Debt Ceiling Deal: Slightly Good, Mostly Bad, and Definitely Ugly

COMMENTARY Debt

Debt Ceiling Deal: Slightly Good, Mostly Bad, and Definitely Ugly

Jun 1, 2023 2 min read
COMMENTARY BY
EJ Antoni

Research Fellow, Grover M. Hermann Center

EJ Antoni is a Research Fellow in The Heritage Foundation’s Grover M. Hermann Center for the Federal Budget.
A view of the U.S. Capitol after the U.S. House of Representatives passes U.S. debt ceiling bill in Washington D.C., United States on May 31, 2023. Mostafa Bassim / Anadolu Agency / Getty Images

Key Takeaways

This bill does not meaningfully cut spending—it merely provides a slight reduction in outlays this year by $12 billion and claws back $28 billion in unspent money.

The Limit, Save, Grow Act that the House of Representatives passed earlier in the year was already a compromise from the start, not a conservative wishlist.

Conservatives have little to celebrate with this deal, and much about which to complain.

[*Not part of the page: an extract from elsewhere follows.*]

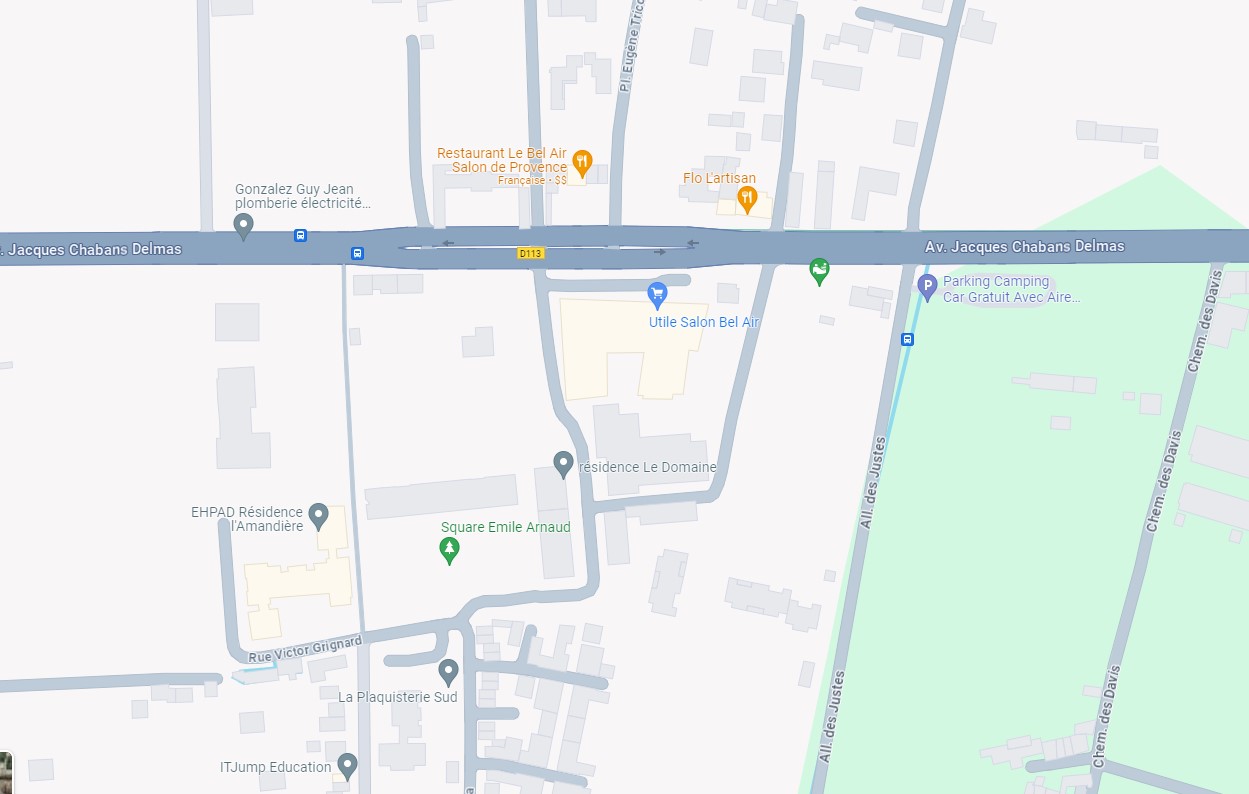
Task: Open the ITJump Education marker pin
Action: (x=347, y=767)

House Speaker Kevin McCarthy’s and President Joe Biden’s debt ceiling deal is nothing for conservatives to write home about. The legislation is short on fiscal sanity and long on profligate government spending. Here are some of the highlights, but mostly lowlights, of what negotiators from both sides hammered out, and over which legislators are now fighting.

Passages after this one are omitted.